Optimality of the Discrete Fourier Transform for Beamspace Massive MU-MIMO Communication

TL;DR

This paper investigates the optimality of the discrete Fourier transform (DFT) in beamspace processing for massive MU-MIMO systems at mmWave frequencies, proposing algorithms to learn optimal transforms and analyzing their performance.

Contribution

It introduces algorithms to learn unitary beamspace transforms based on sparsity measures and studies their optimality both theoretically and through simulations.

Findings

DFT can be optimal under certain conditions for beamspace processing.

Proposed algorithms effectively learn unitary transforms that enhance sparsity.

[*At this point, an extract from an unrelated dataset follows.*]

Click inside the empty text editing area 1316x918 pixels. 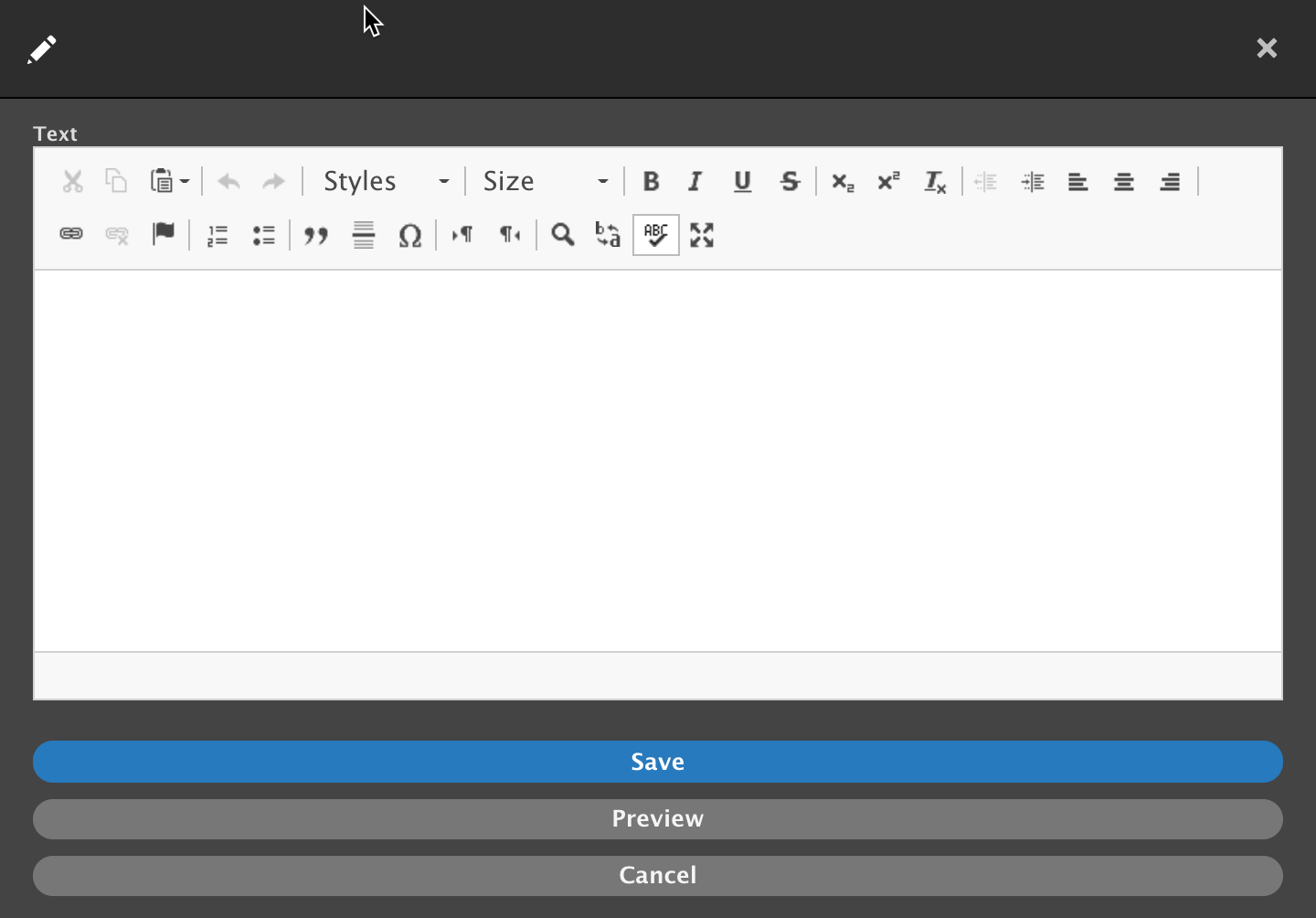click(658, 460)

Theoretical analysis supports the optimality of learned transforms in ideal and realistic channels.

Abstract

Beamspace processing is an emerging technique to reduce baseband complexity in massive multiuser (MU) multiple-input multiple-output (MIMO) communication systems operating at millimeter-wave (mmWave) and terahertz frequencies. The high directionality of wave propagation at such high frequencies ensures that only a small number of transmission paths exist between user equipments and basestation (BS). In order to resolve the sparse nature of wave propagation, beamspace processing traditionally computes a spatial discrete Fourier transform (DFT) across a uniform linear antenna array at the BS where each DFT output is associated with a specific beam. In this paper, we study optimality conditions of the DFT for sparsity-based beamspace processing with idealistic mmWave channel models and realistic channels. To this end, we propose two algorithms that learn unitary beamspace transforms using an $\ell^4$-norm-based sparsity measure, and we investigate their optimality theoretically and via simulations.